REQUEST: Reproduce the lines below verbatim, starting at the line that contains "Toggle the Music switch in laptop mockup" and continuing through the final line. Omit the pictures from your reproduction.

GIVEN INFORMATION:
━━━━━━━━━━━━━━━━━━━━

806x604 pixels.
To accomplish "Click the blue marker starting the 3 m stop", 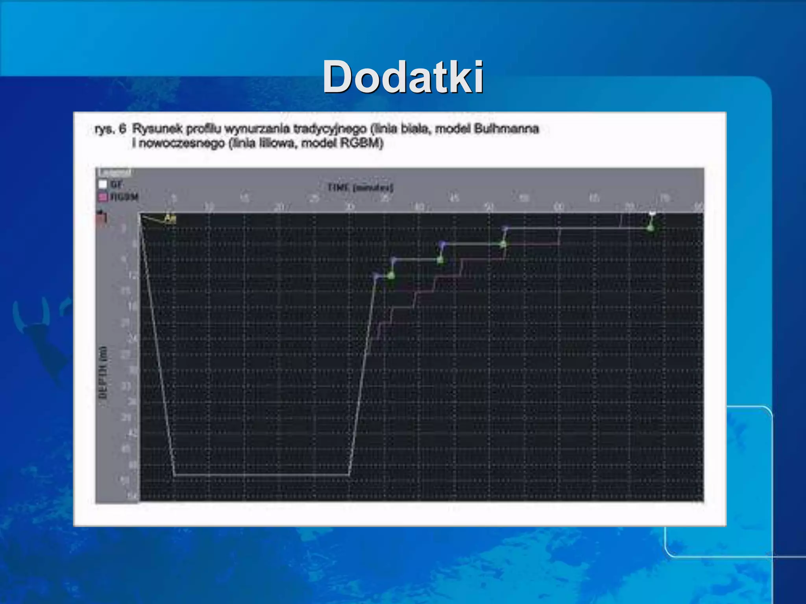I will (x=506, y=228).
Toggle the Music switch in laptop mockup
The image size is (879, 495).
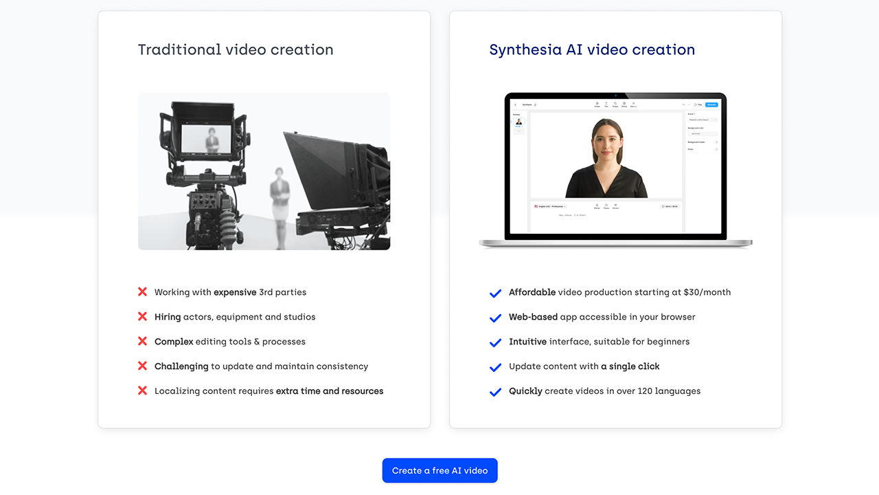pos(715,149)
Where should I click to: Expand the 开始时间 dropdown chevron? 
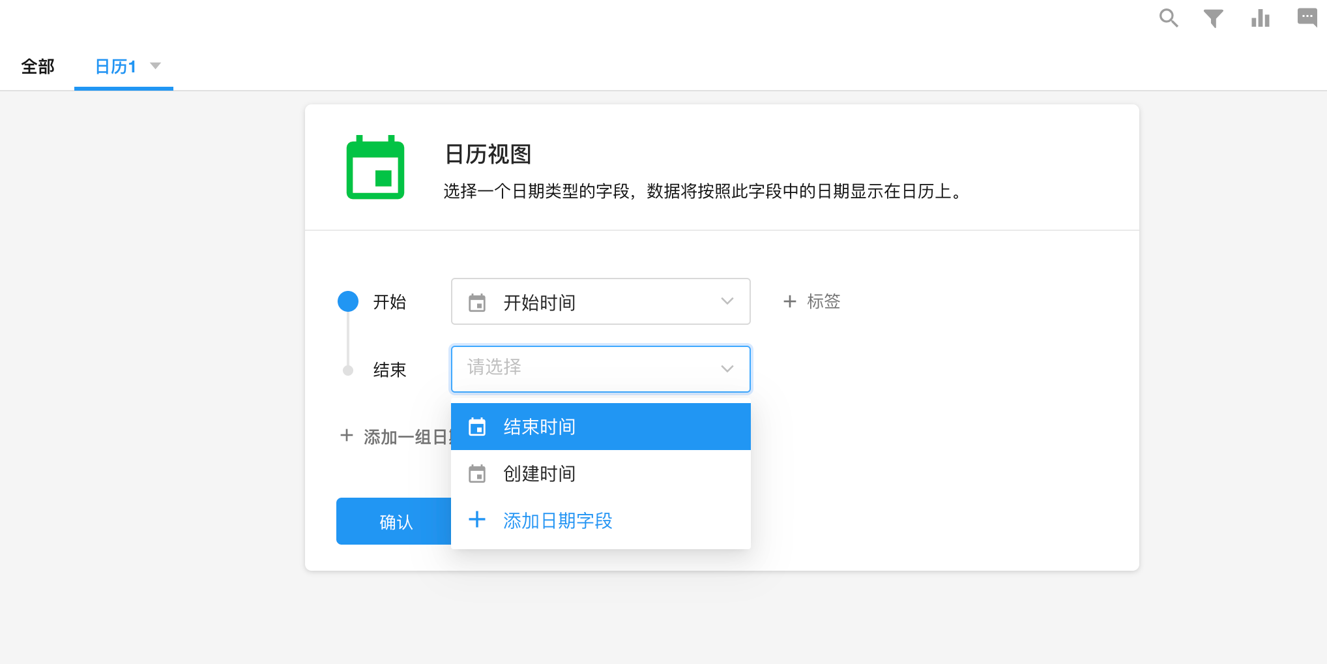[727, 301]

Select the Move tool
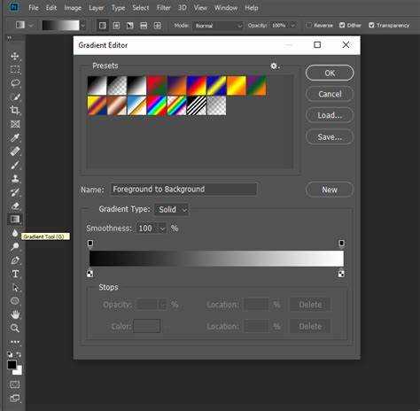[15, 56]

━━━━━━━━━━━━━━━━━━━━

RESPONSE BELOW:
Toggle the Music switch in laptop mockup
The image size is (879, 495).
pos(715,149)
Where should I click to: Expand the 开始时间 dropdown chevron? 
[727, 301]

Select the Move tool
[15, 56]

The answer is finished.